This is a fine and idiomatic performance of Bruckner’s
Romantic Symphony, which has perhaps become the master’s
best-loved work. It was first recorded by Denon in 1981 and
now reappears on Dal Segno at an appealing price, making it
a competitive option for potential purchasers. That said, Dal
Segno include no recording information in their rather thin
The sound quality is excellent, however, and there is no suggestion
that the twenty-year old recording is inadequate. As ever, the
spacious first movement sets the tone and scale for the whole.
The beginning has a wonderfully atmospheric quality, an E flat
tonality which is very similar to that of the opening of Wagner's
Das Rheingold, a work that Bruckner new and loved.It
is the introductory role of the solo horn, surrounded as it
is by tremolando strings, that suggests the work's title, Romantic,
and the playing here is exemplary, at once confident, accurate
and warm-toned. The atmosphere offered by the acoustic seems
just right and recalls that of the monastery of St Florian where
Bruckner worked. Blomstedt’s spacious tempo allows the
music to expand in an appropriate way. ‘Lively, but not
too fast’, says Bruckner, allowing the majesty of the
dynamic range to make its mark. The effect is undeniably impressive.
The ensuing dialogues between woodwinds and strings in flowing
lyrical music - the latter known as the gesängperiod (song-period)
- are played poetically with beautifully judged phrasing. The
warmth of the string sound is also most pleasing, recalling
that found in the recordings of Gunter Wand, including that
master’s last recording of all, made with the North German
Radio Symphony Orchestra for RCA (74321
93041 2). Moreover Blomstedt’s performance reaches
a most impressive conclusion at the end of the first movement,
a peroration that is at once sonically satisfying and deeply
The Andante has an eloquent cello cantilena, whose whispering
violin postlude proves the perfect foil. Blomstedt’s attention
to the details of dynamic shading reap just rewards. Perhaps
the restrained, meditative chorale, and the beautiful viola
melody related to it, might have found just a little more poetry,
but the tempo matches Bruckner’s Andante marking.
The magnificent, epic climax towards the close is deeply satisfying.
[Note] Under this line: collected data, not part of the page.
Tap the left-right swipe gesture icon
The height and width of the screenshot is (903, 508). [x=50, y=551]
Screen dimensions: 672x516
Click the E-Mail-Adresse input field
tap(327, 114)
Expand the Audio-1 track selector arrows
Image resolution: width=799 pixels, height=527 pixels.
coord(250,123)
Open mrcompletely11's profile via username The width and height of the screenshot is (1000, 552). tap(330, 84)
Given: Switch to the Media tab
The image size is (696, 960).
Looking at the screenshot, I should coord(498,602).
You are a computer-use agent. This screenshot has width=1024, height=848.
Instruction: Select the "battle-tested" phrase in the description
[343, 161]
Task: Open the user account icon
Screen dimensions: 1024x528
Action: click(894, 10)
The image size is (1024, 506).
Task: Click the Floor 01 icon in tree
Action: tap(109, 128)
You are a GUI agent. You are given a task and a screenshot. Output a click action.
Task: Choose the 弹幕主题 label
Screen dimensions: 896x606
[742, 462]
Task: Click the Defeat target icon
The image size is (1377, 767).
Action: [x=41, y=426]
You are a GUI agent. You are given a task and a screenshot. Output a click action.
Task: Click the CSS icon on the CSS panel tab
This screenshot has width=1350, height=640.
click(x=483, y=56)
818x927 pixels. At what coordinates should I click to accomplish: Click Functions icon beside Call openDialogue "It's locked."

The Symphony No. 4 was composed in 1874, but in 1878 and 1880
Bruckner revised it, replacing the original scherzo and completely
reworking the finale. The work thus created received a successful
premiere under Hans Richter in Vienna, on 20 February 1881.
The chief reason for its initial success was the new scherzo
movement, one of the most directly appealing examples of Bruckner's
art. Blomstedt and the Dresden orchestra respond to the atmospheric
orchestration and the thrilling horn fanfares, with their hunting
allusions. The music builds to a powerful and exciting climax,
which is balanced by a lyrical trio of magical calm.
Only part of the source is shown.